Аркадий Карасик - NEXT-3: Венок для Лавра
— Фёдор!
— Давай без сцен у фонтана, а? Братва смотрит. Не солидно как-то.
Лавр замолчал. Посчитав короткий разговор с отцом успешно завершенным, Федечка с независимым видом пошел к группе, явно встречающих его, парней. После рукопожатий они о чем-то пошептались, что-то обсудили. Видимо, пришли к согласию и направились к отдельно стоящему домику с интригующим названием: «Окское пиво».
Мимо машины проковыляла бабуся с авоськой, набитой пустыми бутылками. По тротуару прошел бородатый мужик. Возле подъезда гостиницы тусовались местные путаны. Возле магазина лежал пьяный. Обычные картинки российской глубинки, мало чем отличающиеся от столичных праздников и будней.
— Вот так вот, — с несвойственной ему угрюмостью пробурчал Санчо. — Запросто. Академический мальчик пошёл на прямой контакт с местным криминалом. Ничего не поделаешь, папин сын. А ты заладил — генетика, генетика. Чего генетика?
— Того самого! — огрызнулся Лавр. — В его ДНК, если хочешь знать, закодирована моя неудержимая храбрость
Санчо покосился на «отважного богатыря» и снова перевел взгляд на вход в пивнушку.
— Уж конечно. А вот твое жлобство почему-то не закодировано.
— Потому что жлобства во мне — ни на грош! Оно — плод твоего отёчного воображения!
Шутят, «бодаются», стараясь заглушить тревогу за судьбу Лаврикова-младшего. Будто Федечка не отправился вместе с парнями пить пиво, а пошел в опасную разведку, во время которой легче лёгкого получить пулю или удар ножом.
Он же сказал, что найдет нас в мэрии, вспомнил Санчо, а мы стоим на виду у всех и любуемся разными бомжами и проститутками.

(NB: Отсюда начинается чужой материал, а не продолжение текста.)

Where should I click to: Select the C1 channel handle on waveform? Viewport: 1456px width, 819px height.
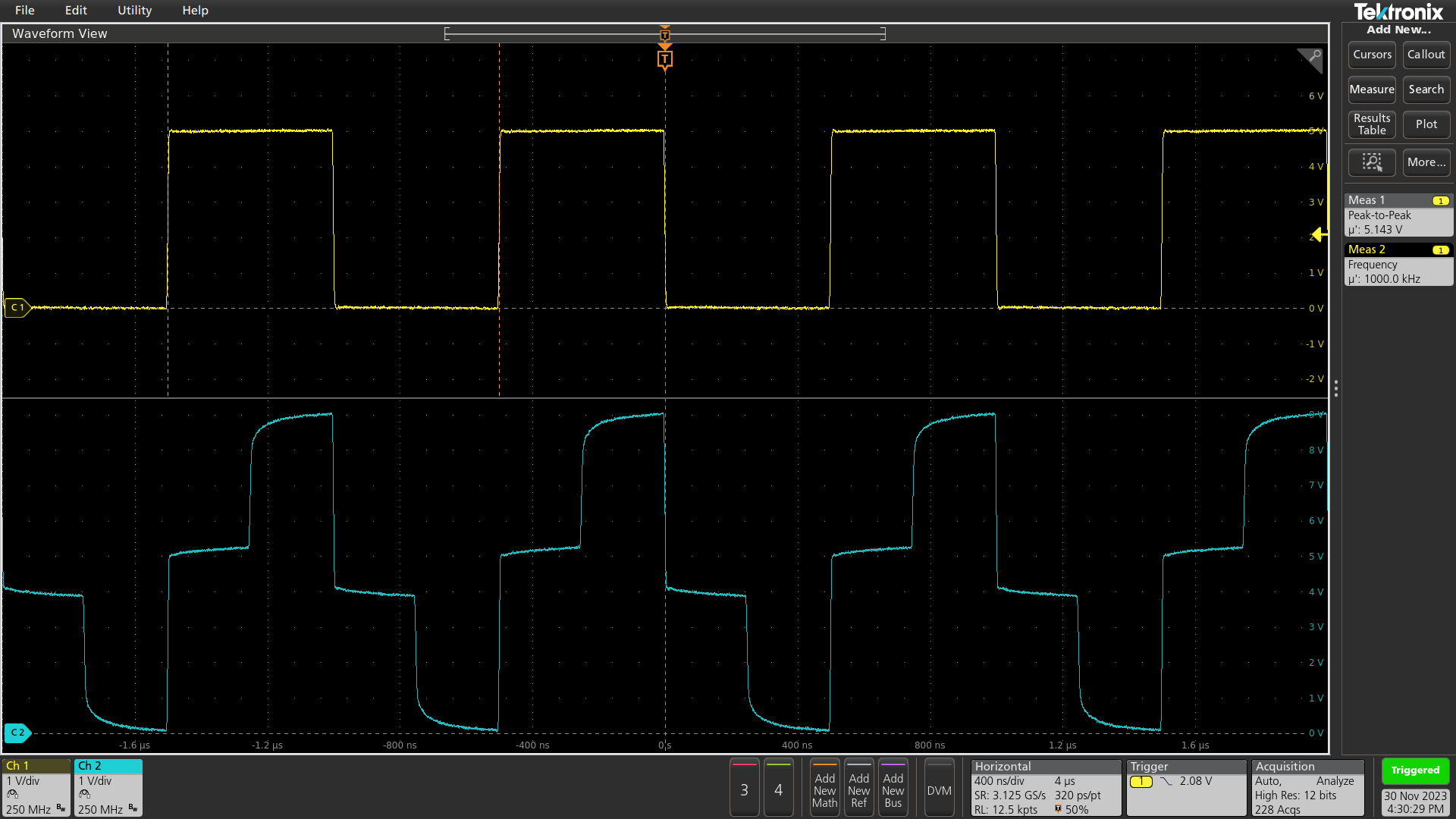click(x=16, y=307)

Западло!
— Ну, где искать эту администрацию? — будто проснулся он.
— А ты и не ищи. Памятник с кепкой видишь?
— Вижу…
— Считай, приехали. Памятник с кепкой, если сохранился, лучше любого компаса. Он всегда стоит задницей к администрации… Ориентиры ясны? Тогда — поехали, поехали!…
Санчо послушно врубил скорость…
Разговор в пивном баре был более напряженным. За показным спокойствием ощущалась угроза. расправы. Обычно Федечка чурался спиртного, на этот раз пришлось пригубить из пол литровой «фирменной» кружки. пенистый напиток местного производства, отдающий запахом парфюмерии.
— Нас звали на всеобщий базар только к двенадцати, — с показным равнодушием проинформировал Сизарь. — А ты нарисовался раньше.
Упрёк в не солидной скоропалительности москвича? Ничего подобного — завуалированное желание найти предлог уклониться от двенадцатичасового базара, ограничиться беседой за кружкой пива. Так безопасней.
— В двенадцать состоится главный разговор. Я просто так выскочил из машины, поприветствовать.
Один из двух парней сопровождающих Сизаря закурил и пренебрежительно бросил:
— Мы польщены, милорд… Или как вас еще дразнят?
— Погаси! — приказал главарь и курильщик послушно вдавил сигарету в тарелку с солью. — Сам должен врубиться — человек не любит.
Они обменялись мнениями о погоде, ситуациях на фондовых и валютных рынках, на Лондонской и Токийской биржах, поинтересовались состоянием в разных общественных фондах.
— Надо же! — удивился Сизарь. — Везде все чудесно, и у нас, в Окимовске, — тоже. Я этих акций у обывателей полтора мешка набрал. Без принудиловки — сами добровольно несут, еще и облигации пятьдесят восьмого года норовят всучить, лохи. О чем торжественно и докладываю.
— Наглядный пример того, чем оборачивается своевременный выход на не захваченную игровую площадку.
«Куряка» недоуменно вытаращил глаза.
— Это вы о футболе?
— Нет, о регби, — опередив Лаврикова, ответил Сизарь. — Это мы базарим о регби, когда игра почти без правил.
— Правила определятся в двенадцать, — предупредил Федечка…
Друзья прошли в здание адмнистрации на удивление просто. Сработало старое депутатское удостоверение, предусмотрительно взятое с собой Лавром. Постовой милиционер, увидев «корочки», принял стойку смирно, даже щелкнул каблуками.
Первое препятствие — в приемной. Секретарша, раскинув руки, загородила путь в кабинет мэра.
— Минуточку, минуточку! Вы кто? По какому вопросу?
Санчо растерянно затоптался возле двери, он еще не научился «воевать» со слабым полом. Как-то не приходилось. А вот Лавр не растерялся. Спокойно снял очки, протер линзы, сурово посмотрел на охранительницу покоя главы администрации.
— Челобитных много скопилось?
— А? Что?
Устрашенная грозным видом посетителя, женщина опустила руки. Вдруг пожаловал проверяющий из области или даже — из самой столицы, а она — не пускает. Как бы ее не выгнали, не лишили пусть скромного по нынешним временам, но устойчивого заработка.
— Будьте любезны, честную книгу входящих — на стол. Выйду — проверю. Молодая, а уже ретивая… Испортили девочку…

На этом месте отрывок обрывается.